◆ Page excerpt ◆
★ ★ ★
It's not a bad thing to de-medicalize childbirth and empower pregnant people to labor on their own terms. We have to find ways to stop waiting on our government to give us our autonomy back; we need a radical reclamation of autonomy. And many people are already working toward that—for example, there's the Mama Sana/Vibrant Woman clinic here in Austin, which is a women-of-color founded and led group that provides full-spectrum options counseling and resources for the community, in the community, of the community.

On a personal level, though, it sucks to get nervous when my period's late. My husband and I have decided not to have kids, and he got a vasectomy—which was a weird adjustment, because I've always been in charge of my own birth control. How much do I trust his doctor's skill? What if I end up with (I hate these terms) one of those "miracle" or "surprise" vasectomy pregnancies?
★ ★ ★
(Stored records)
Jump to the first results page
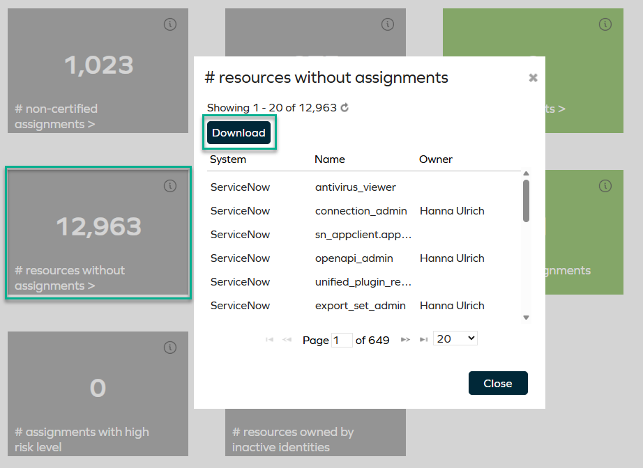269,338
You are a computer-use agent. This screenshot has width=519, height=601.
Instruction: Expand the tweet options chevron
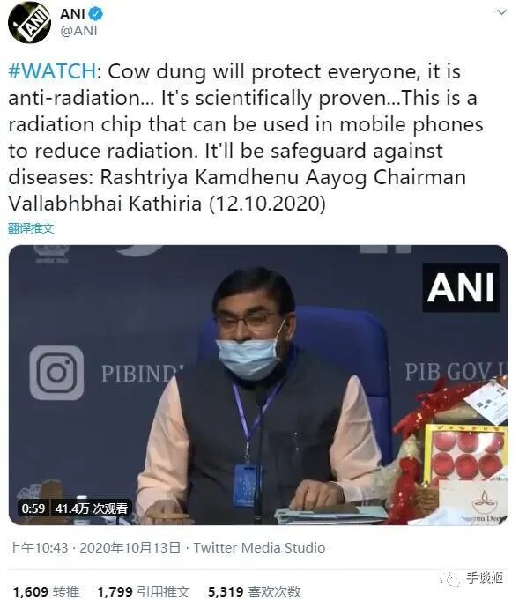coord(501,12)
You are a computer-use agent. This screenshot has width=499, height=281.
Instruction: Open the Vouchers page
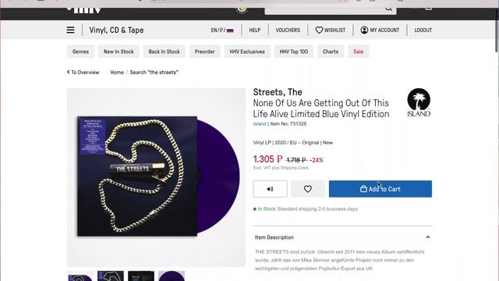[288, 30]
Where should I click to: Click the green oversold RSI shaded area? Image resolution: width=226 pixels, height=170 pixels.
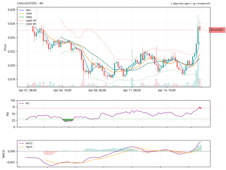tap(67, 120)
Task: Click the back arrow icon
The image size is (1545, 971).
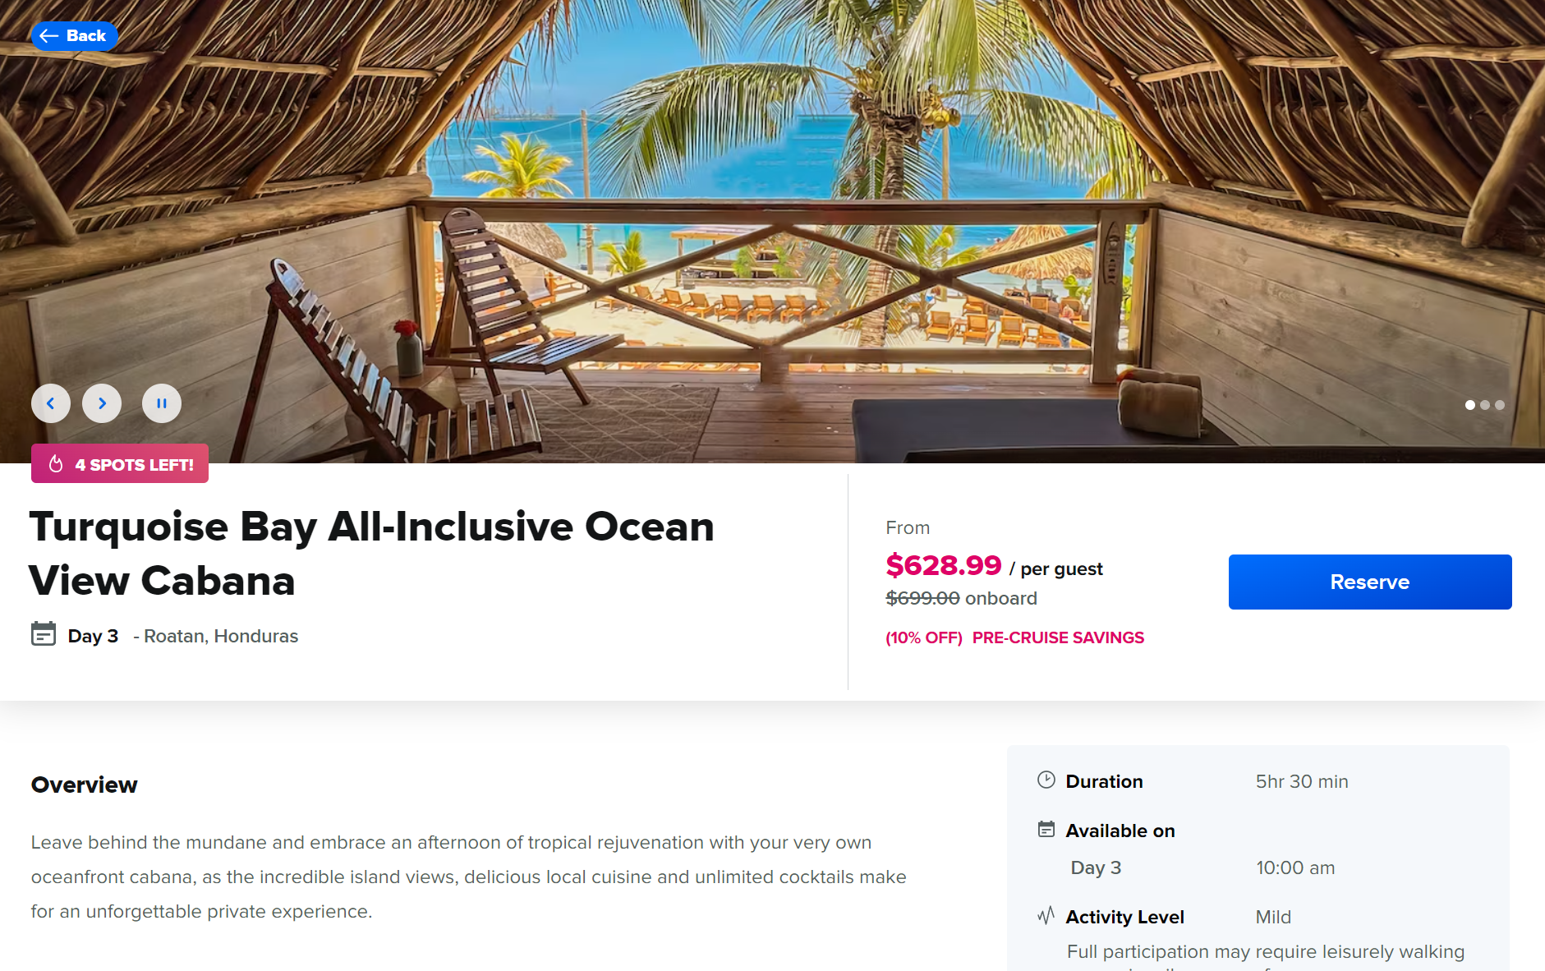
★ ★ ★
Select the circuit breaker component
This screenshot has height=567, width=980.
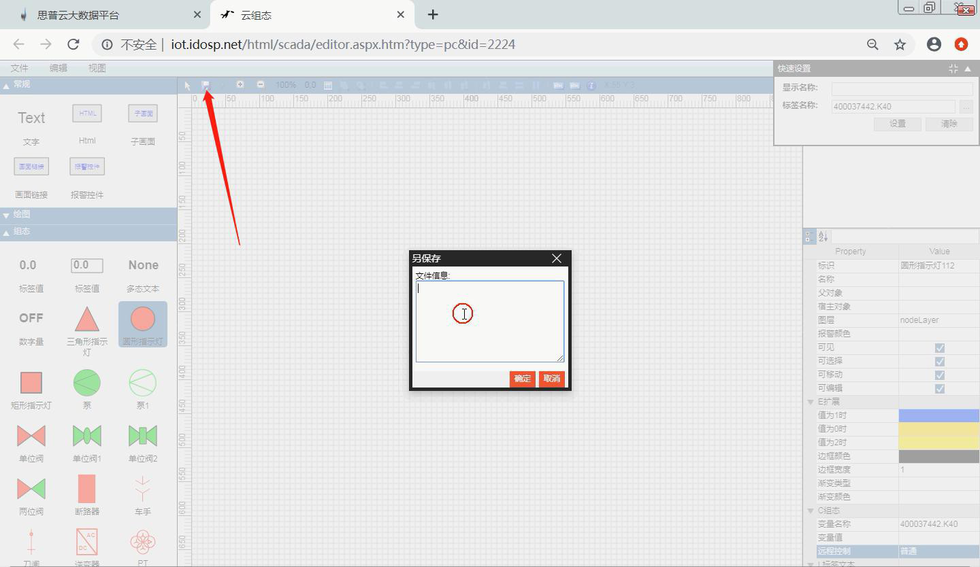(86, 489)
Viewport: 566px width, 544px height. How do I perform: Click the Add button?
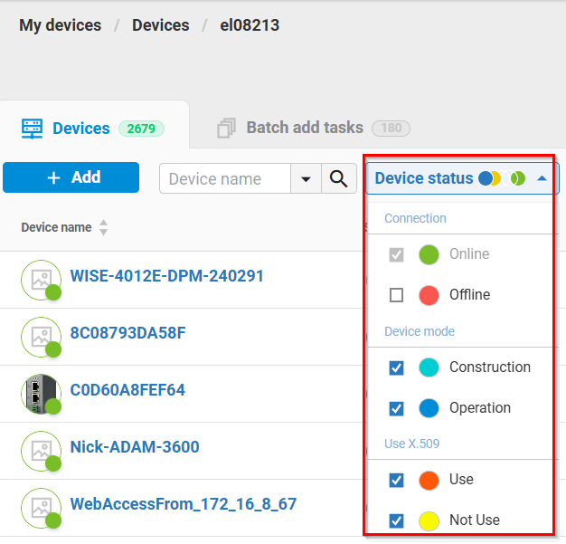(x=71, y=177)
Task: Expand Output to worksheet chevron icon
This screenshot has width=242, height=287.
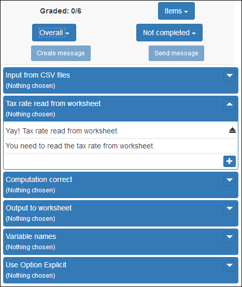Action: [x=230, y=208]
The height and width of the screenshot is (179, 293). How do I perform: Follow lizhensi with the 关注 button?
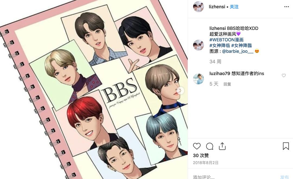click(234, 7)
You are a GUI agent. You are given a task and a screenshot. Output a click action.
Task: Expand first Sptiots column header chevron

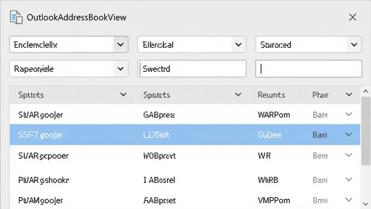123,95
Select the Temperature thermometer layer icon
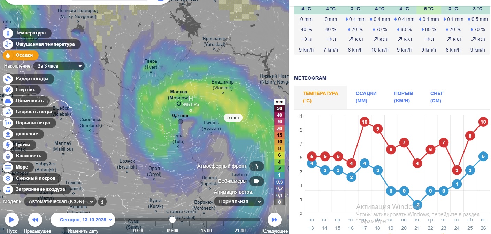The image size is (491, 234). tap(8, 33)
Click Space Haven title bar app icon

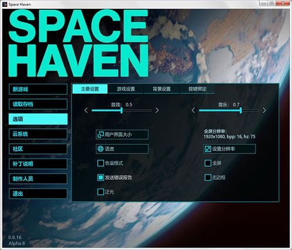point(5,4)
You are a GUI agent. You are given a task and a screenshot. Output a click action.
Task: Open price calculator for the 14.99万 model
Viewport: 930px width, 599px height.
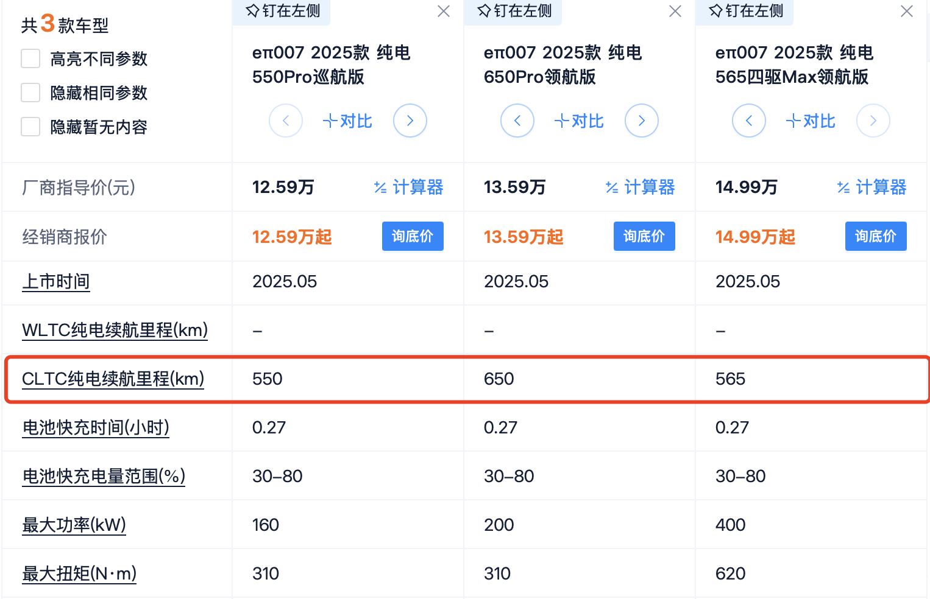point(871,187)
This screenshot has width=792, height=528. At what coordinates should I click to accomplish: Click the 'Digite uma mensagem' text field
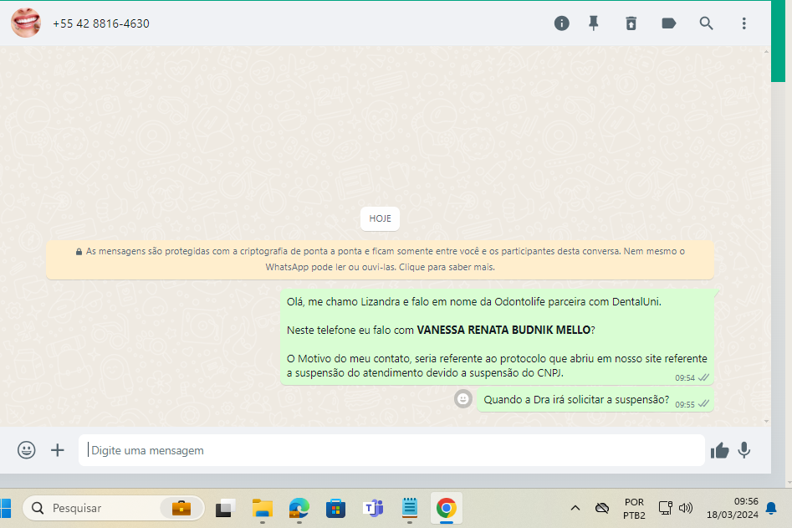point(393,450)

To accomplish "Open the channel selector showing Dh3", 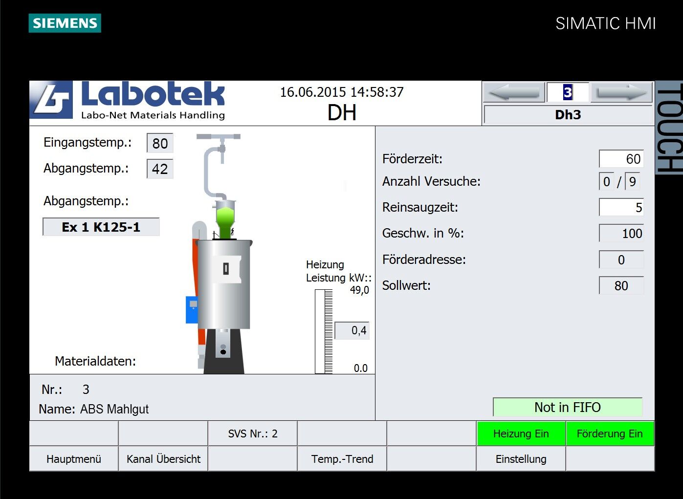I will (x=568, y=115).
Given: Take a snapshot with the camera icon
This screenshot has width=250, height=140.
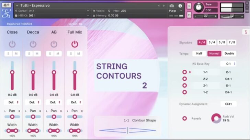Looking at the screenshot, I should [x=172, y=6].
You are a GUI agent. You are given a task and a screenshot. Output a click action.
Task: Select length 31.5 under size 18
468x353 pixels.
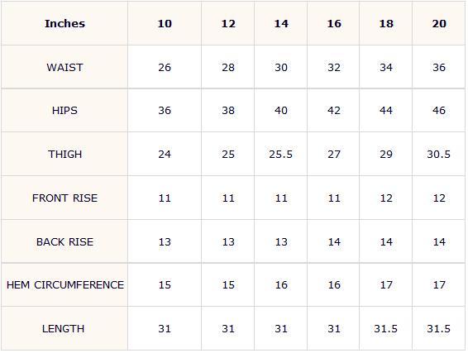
★ ★ ★
◆ Directions ◆
1: Answer these questions about the text on childbirth and autonomy:
(a) In what city is the Mama Sana/Vibrant Woman clinic?
(b) Who founded and leads that clinic?
(c) What procedure did the writer's husband have?
2: Rewrite the part of the text on childbirth and autonomy that begins at the words "It's not a bad" and stops after "of the community.", putting "center" in place of "clinic".

◆ Exercise responses ◆
1:
(a) Austin
(b) Women of color
(c) A vasectomy

2:
It's not a bad thing to de-medicalize childbirth and empower pregnant people to labor on their own terms. We have to find ways to stop waiting on our government to give us our autonomy back; we need a radical reclamation of autonomy. And many people are already working toward that—for example, there's the Mama Sana/Vibrant Woman center here in Austin, which is a women-of-color founded and led group that provides full-spectrum options counseling and resources for the community, in the community, of the community.